As we argued this March, there should be some natural common ground between conservatives and environmentalists who, after all, were once known as conservationists, and whose insights about the superiority of organic to mechanical processes fit nicely with much genuine conservative thought if not with the libertarian-progressive strand that historian John Lukacz, a self-described “reactionary”, once called “a bellowing optimism that is imbecile rather than naive.”

Don’t mince words, John. And nor will we about Green parties who seem not to have worked outward from a genuinely organic understanding of society including the economy, and indeed of human nature including sexuality, into the wider world of policy generally but instead to have decided the environment was a useful hammer for beating people into compliance with a bog-standard boring mechanistic approach to policy.

For instance that British Green leader, Zack Polanski, blathers on:

“I disagree with Reform UK and Farage on almost everything. But they’re correct to point at our politics and say it has failed. What they refuse to admit is that it’s their wealthy backers, including fossil-fuel finance, who have fanned the flames of the crises we face now.”

To portray Farage as a running dog of capitalism, rather than noting the long cozy relationship between the wealthy in Britain and the Tory party Farage loathes, is very much in the mold of Orwell’s:

“tired hack on the platform mechanically repeating the familiar phrases – bestial atrocities, iron heel, blood-stained tyranny, free peoples of the world, stand shoulder to shoulder – one often has a curious feeling that one is not watching a live human being but some kind of dummy: a feeling which suddenly becomes stronger at moments when the light catches the speaker’s spectacles and turns them into blank discs which seem to have no eyes behind them.”

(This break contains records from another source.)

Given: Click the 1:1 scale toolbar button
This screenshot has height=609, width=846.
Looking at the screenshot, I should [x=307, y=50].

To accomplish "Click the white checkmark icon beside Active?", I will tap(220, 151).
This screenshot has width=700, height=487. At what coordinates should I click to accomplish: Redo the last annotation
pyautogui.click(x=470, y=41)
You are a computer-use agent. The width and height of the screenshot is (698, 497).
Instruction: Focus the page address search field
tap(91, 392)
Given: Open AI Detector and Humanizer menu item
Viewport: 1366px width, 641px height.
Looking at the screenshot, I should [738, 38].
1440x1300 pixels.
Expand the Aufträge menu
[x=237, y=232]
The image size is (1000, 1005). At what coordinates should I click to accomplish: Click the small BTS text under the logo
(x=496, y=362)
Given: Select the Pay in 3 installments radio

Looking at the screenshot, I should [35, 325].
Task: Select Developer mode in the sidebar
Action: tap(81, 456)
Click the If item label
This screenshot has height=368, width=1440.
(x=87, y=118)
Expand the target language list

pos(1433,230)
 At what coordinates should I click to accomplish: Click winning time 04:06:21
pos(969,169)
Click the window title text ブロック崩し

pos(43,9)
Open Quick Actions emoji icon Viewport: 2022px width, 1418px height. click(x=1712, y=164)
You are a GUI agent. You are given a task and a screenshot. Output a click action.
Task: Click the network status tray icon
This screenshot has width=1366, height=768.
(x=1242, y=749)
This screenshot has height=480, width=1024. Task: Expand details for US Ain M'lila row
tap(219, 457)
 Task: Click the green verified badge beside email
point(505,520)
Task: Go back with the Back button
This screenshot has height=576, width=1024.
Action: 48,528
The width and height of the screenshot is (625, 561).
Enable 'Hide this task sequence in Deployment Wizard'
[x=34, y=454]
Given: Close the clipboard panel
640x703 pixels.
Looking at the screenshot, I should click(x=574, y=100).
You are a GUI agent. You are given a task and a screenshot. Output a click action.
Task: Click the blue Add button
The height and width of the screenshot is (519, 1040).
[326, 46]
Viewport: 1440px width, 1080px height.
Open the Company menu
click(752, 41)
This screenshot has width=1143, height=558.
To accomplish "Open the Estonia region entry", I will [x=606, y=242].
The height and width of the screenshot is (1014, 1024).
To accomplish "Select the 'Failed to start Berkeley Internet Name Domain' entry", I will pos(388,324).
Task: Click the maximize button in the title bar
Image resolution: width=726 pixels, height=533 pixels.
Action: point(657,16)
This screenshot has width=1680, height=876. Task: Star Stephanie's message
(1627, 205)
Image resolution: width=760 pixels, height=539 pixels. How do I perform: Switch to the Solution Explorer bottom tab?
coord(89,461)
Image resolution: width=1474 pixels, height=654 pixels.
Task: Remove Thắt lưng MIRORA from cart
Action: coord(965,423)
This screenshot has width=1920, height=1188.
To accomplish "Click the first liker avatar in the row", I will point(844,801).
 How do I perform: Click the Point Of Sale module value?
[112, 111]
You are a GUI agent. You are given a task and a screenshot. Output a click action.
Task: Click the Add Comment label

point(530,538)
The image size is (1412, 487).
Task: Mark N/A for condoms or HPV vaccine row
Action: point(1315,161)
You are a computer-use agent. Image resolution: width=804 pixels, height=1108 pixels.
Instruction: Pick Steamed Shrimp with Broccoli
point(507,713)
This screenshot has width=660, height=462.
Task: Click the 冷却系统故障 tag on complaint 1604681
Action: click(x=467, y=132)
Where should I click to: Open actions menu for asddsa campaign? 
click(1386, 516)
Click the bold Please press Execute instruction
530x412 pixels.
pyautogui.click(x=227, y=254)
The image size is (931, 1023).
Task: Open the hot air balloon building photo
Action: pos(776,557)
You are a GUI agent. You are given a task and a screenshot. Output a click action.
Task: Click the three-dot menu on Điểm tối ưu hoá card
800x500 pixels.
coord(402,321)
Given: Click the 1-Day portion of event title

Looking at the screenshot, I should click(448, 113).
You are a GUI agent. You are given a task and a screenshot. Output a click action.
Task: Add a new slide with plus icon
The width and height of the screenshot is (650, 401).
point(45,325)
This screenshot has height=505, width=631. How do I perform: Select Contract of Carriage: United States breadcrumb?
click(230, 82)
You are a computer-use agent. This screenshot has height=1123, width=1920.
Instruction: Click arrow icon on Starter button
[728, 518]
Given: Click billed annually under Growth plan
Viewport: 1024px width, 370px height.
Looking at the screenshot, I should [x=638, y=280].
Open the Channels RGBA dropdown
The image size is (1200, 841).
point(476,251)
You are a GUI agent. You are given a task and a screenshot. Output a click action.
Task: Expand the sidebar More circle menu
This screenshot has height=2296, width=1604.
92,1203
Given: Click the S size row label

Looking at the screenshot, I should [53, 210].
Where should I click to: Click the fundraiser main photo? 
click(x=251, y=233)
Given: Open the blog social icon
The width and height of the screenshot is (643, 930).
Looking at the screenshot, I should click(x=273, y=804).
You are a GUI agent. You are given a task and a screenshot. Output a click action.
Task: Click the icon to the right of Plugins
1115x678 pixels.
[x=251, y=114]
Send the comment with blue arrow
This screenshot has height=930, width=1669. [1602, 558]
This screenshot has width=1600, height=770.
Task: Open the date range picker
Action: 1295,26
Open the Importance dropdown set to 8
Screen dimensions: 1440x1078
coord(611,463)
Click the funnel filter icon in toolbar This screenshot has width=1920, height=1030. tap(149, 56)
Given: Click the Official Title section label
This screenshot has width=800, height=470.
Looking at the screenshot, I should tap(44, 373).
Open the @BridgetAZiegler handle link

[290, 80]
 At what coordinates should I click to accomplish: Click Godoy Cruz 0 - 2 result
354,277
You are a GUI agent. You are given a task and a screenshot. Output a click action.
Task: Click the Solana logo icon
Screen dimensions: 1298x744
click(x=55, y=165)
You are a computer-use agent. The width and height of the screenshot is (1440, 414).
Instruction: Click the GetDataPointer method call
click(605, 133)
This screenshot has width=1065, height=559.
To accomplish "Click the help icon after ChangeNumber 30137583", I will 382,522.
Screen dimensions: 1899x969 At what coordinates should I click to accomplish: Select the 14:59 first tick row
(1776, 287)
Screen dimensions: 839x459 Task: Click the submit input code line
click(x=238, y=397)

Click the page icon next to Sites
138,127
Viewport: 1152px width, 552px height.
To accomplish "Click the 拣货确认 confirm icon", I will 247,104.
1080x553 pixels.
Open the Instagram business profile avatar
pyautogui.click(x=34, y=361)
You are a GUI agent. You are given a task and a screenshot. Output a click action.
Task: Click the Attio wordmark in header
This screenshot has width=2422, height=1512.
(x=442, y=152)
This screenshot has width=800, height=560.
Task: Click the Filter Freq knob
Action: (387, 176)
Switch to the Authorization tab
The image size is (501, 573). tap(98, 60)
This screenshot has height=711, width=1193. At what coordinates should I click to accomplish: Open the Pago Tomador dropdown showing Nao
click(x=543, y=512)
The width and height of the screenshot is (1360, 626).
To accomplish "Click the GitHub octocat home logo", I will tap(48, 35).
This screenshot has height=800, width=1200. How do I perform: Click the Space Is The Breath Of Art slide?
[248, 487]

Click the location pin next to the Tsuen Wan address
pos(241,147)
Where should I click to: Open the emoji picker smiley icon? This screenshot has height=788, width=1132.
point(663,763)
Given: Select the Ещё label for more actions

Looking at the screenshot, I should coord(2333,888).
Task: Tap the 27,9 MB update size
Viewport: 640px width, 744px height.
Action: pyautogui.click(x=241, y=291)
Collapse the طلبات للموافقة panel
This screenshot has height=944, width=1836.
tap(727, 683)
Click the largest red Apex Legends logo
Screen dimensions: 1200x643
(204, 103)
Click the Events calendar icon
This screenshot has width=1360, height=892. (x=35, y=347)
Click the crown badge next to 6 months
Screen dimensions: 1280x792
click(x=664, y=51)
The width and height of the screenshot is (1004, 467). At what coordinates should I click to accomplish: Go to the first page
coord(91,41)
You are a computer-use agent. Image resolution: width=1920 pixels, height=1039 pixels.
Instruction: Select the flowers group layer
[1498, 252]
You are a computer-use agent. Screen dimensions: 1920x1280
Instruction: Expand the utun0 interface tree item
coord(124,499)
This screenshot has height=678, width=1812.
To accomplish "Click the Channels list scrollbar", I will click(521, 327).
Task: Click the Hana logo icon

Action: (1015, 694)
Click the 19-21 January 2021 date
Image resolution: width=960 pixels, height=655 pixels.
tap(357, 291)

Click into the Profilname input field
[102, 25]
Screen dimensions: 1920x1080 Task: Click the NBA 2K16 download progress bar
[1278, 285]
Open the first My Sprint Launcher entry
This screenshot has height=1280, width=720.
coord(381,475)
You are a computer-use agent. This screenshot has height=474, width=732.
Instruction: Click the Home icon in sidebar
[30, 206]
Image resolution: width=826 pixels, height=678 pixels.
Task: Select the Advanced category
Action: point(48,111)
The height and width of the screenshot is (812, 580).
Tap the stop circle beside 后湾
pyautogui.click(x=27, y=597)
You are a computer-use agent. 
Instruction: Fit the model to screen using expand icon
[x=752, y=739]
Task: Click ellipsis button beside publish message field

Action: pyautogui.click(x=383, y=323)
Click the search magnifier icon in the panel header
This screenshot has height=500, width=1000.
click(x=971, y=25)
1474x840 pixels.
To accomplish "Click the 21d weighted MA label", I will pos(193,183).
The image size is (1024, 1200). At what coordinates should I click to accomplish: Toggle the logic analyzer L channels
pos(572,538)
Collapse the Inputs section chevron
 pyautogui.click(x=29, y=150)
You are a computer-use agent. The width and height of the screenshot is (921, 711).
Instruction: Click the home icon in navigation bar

Thus Polanski wraps up his screed:

“Millions of people are desperate for change and angry that those elected are not acting in their interests. I’m ready to build ideas with them and give them a political voice. I am here to offer bold leadership and to fight for a country where no one is left behind.”

Well, unless you count people who worry about the environment, and wish there’d be some sort of bridge-building or even just focus on it instead of cut-and-paste populism with a slice of watermelon.

One comment on “Green with envy”

  1. The Green Party used to serve a useful purpose in splitting the leftist loon vote but since the LPC has subsumed much of that, their only strength now comes from left coast ridings where hospice economies prevail. Don't confuse "Greens" with those with a reasonable environmental ethic. As you alluded they have long ago become watermelons.